Las elecciones presidenciales del próximo domingo en Nicaragua son, en realidad, un plebiscito sobre la reelección de Daniel Ortega por otros cinco años y un referendo sobre el destino del país centroamericano. Muy lejos quedan las banderas revolucionarias que evocan el nombre de Sandino y el halo reaccionario de la Contra durante la revolución o, como es más comúnmente llamada ahora, la guerra civil de 1979-1990.
Las últimas encuestas pronostican una victoria, con el 48% de los votos, de Daniel Ortega, líder del Frente Sandinista de Liberación Nacional (FSLN) que busca un segundo mandato tras una reforma de la Constitución avalada por jueces amigos y considerada ilegal por la oposición liberal. En segundo lugar, con el 31%, se sitúa Fabio Gadea, de 80 años, candidato del Partido Liberal Independiente (PLI), propietario de Radio Corporación y muy popular en el país, sobre todo en las zonas rurales, gracias a su personaje radiofónico Pancho Madrigal, un campesino que durante décadas ha entretenido y hecho pensar a los nicaragüenses.
Pese a los sondeos, la polarización política que supone el duelo entre Ortega y Gadea se palpa en las húmedas calles de Managua, que cada tarde reciben una corta ducha torrencial, y aún es pronto para dar el partido por jugado.

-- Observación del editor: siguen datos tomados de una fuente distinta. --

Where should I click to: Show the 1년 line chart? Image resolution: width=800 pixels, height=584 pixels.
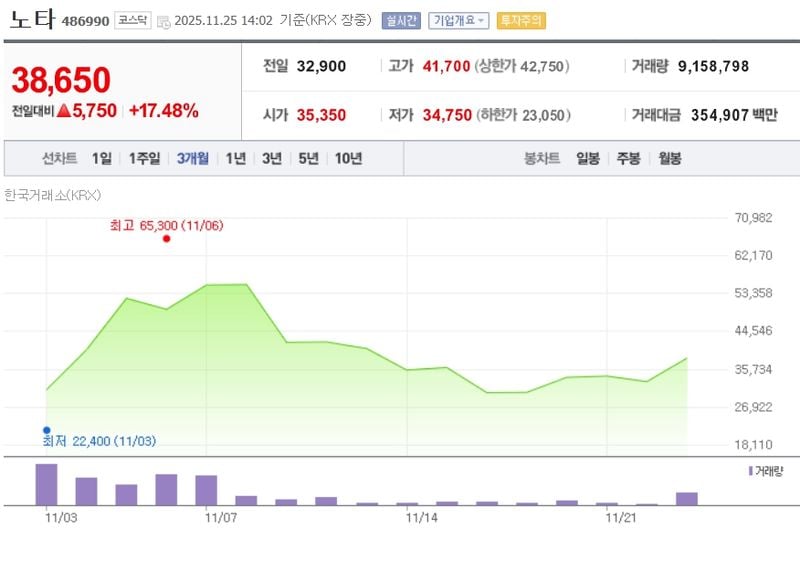(x=236, y=158)
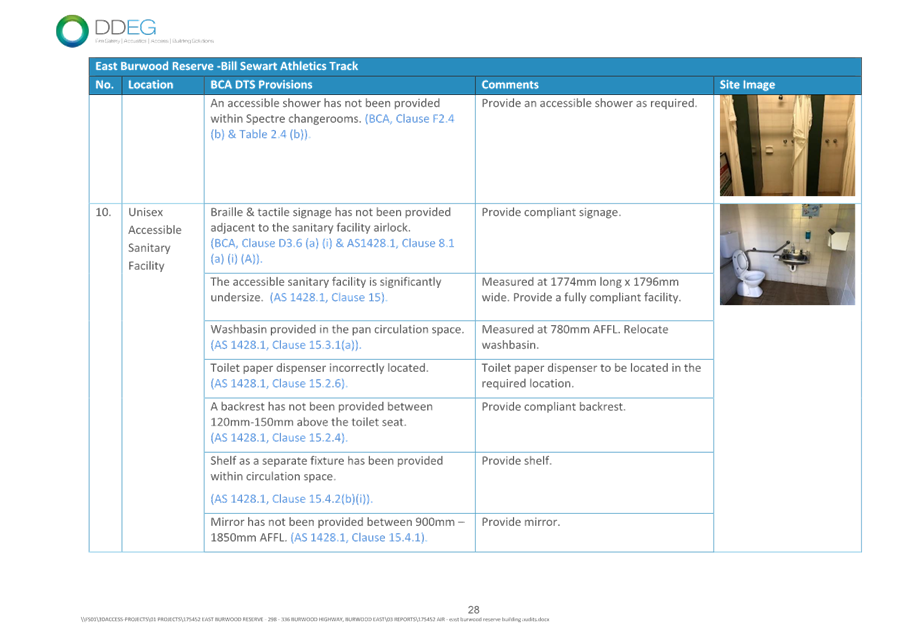This screenshot has width=923, height=637.
Task: Click the 'BCA DTS Provisions' column header
Action: coord(260,85)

“Ortega ha ensanchado su base popular. Es muy fuerte en la capital y en los sectores modernos del país y los jóvenes, pero también atrae a la gente más humilde”, dice Carlos Fernando Chamorro, director del semanario Confidencial e hijo de la expresidenta de la reconciliación, Violeta Chamorro. Gadea cerró su campaña ante más de 100.000 personas en Managua, prometiendo “un Gobierno de nación y no de partido, acabar con la corrupción y crear un verdadero Estado de derecho”. Sus palabras atraen a las clases ilustradas pero, como dice Chamorro, no logran “dar esperanza a la gente ni dar la impresión de que votando por él van a mejorar su vida. Me temo que Ortega logrará la mayoría absoluta”.